[Items from a data source]
[Start of section]

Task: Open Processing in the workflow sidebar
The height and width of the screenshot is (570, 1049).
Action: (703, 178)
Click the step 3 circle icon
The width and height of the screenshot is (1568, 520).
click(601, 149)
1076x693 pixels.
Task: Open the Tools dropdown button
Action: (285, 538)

[End of section]

> _Exercise_
Retype the data in full and match it exactly.

> _Response to this exercise_
Task: Open Processing in the workflow sidebar
The height and width of the screenshot is (570, 1049).
Action: (703, 178)
Click the step 3 circle icon
The width and height of the screenshot is (1568, 520).
click(601, 149)
1076x693 pixels.
Task: Open the Tools dropdown button
Action: (285, 538)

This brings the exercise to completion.